White House Press Secretary Sean Spicer dodged questions about the recent passage in the House and Senate of a bill that hits the backspace key on FCC rules to that expand personal privacy protections online.

The resulting bill will allow internet service providers (ISPs) to unilaterally sell their customers’ browsing data to advertisers or other interested parties. Customers will have to opt out of this activity, rather than opt in.

Justifications for overturning this prior rule have largely centered on the idea that it creates an unnecessarily burdensome regulatory regime across the internet.

When the questions came during his press briefing on Wednesday, Spicer seemed all too ready to be done with the topic.

Yahoo! News reporter Hunter Walker asked of President Donald Trump, “Will he be signing it? Why does he think it’s good for America? I’m wondering who this benefits aside from ISPs and their executives.”

Spicer replied hesitantly, “The House and the Senate have just passed that. When they enroll it then we will have further updates … I’m not … I know we have a statement of administration policy on that bill out. When we have further updates on a signing ceremony I will let you know.”

“Doesn’t this erosion of protections create major risks for people to use that information for nefarious purposes?” pressed Walker. “Also hostile nations potentially looking at what Congressman are browsing online? Is that concerning to the White House?”

“As I mentioned, we have a statement of administration policy on that bill,” Spicer said. “We will have further updates, and when we do sign it, I’m sure we’ll have further updates on why.”

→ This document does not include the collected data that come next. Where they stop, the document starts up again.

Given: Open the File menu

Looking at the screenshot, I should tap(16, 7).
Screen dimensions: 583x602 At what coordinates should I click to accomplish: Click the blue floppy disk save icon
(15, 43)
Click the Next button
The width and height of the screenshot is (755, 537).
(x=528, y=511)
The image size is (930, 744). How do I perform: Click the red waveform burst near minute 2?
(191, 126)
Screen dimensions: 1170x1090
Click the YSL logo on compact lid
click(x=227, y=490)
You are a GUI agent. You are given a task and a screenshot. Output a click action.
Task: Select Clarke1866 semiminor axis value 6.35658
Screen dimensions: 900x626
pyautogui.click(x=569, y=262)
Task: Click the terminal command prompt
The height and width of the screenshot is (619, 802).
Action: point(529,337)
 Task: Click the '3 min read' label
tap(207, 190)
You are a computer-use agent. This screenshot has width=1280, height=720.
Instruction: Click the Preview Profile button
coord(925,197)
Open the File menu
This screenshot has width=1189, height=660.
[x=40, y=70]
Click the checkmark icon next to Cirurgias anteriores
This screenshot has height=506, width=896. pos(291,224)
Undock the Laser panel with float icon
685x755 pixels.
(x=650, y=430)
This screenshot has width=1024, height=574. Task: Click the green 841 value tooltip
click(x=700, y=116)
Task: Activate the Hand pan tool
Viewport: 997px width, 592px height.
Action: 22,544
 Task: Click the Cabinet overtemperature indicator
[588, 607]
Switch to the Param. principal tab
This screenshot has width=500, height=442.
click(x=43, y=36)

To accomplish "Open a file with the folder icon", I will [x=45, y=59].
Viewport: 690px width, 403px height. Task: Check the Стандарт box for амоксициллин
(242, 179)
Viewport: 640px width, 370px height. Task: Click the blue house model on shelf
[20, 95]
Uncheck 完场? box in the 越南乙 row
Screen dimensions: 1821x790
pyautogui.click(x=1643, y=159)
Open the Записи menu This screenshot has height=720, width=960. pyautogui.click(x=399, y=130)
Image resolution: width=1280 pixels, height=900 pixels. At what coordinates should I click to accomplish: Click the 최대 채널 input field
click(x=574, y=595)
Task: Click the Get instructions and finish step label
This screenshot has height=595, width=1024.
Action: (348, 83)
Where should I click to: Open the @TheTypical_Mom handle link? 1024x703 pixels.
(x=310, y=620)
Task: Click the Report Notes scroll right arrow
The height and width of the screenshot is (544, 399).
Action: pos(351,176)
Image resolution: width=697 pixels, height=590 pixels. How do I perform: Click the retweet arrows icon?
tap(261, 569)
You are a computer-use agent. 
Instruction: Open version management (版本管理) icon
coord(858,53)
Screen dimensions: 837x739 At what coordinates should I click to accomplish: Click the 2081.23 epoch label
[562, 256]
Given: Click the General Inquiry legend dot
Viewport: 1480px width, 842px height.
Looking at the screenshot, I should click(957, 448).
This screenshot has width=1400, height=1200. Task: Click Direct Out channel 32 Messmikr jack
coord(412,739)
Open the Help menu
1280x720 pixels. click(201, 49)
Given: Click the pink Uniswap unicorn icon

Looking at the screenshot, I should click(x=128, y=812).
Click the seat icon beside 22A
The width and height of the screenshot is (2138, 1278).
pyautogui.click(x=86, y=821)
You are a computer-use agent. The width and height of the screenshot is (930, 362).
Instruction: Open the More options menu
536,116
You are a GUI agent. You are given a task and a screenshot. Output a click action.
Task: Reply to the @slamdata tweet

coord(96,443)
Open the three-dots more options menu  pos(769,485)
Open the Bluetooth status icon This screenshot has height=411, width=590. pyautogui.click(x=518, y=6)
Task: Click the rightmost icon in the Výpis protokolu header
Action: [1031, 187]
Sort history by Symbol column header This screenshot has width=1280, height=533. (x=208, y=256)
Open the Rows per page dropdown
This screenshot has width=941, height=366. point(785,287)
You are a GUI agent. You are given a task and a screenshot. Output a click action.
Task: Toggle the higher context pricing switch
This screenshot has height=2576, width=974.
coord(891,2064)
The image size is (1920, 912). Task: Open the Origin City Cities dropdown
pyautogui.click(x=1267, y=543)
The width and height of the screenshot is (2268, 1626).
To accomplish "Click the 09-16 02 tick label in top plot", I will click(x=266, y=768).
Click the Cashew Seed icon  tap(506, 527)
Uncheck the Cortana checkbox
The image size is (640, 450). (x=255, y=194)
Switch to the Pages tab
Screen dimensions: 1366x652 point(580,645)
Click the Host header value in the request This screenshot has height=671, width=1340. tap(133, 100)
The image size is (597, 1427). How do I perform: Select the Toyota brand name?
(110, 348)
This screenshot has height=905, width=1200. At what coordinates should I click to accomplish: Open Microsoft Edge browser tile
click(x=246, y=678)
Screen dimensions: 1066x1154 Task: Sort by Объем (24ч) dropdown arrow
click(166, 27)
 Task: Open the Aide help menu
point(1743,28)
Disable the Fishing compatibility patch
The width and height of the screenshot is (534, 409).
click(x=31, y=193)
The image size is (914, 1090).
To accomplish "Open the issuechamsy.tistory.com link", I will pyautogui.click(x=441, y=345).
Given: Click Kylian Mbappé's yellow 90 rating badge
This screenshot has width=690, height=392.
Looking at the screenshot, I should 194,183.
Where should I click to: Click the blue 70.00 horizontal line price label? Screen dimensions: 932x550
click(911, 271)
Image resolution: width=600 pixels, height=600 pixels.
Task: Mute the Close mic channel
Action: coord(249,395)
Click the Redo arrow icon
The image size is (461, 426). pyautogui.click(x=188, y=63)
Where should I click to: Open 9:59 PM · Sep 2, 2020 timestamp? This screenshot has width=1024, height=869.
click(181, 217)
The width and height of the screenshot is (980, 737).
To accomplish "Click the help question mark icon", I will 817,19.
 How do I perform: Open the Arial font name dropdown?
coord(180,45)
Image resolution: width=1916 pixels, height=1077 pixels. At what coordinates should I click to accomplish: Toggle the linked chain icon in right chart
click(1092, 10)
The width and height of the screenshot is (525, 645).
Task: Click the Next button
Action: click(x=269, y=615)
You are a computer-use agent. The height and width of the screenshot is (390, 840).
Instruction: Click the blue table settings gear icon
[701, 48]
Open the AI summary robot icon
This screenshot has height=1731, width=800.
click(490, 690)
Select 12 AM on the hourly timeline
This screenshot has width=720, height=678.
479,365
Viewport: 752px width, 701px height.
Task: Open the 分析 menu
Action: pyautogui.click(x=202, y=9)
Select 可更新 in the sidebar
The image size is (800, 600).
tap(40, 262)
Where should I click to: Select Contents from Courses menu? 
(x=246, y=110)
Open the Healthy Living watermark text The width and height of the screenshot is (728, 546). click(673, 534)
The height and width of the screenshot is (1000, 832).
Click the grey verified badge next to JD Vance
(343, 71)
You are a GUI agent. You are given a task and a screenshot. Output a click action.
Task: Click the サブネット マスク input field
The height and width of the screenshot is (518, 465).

That statement that Spicer was referencing was released Tuesday, after the House voted on the bill, and it follows along the same lines or arguments that have been used throughout the debate.

It reads:

“[The new rule] also allows ISPs to use and share other information, including e-mail addresses and service tier information, unless a customer “opts-out.” In doing so, the rule departs from the technology-neutral framework for online privacy administered by the Federal Trade Commission. This results in rules that apply very different regulatory regimes based on the identity of the online actor.”

The president is indeed expected to sign the bill when it reaches his desk, although the date and time of a formal signing ceremony have yet to be announced.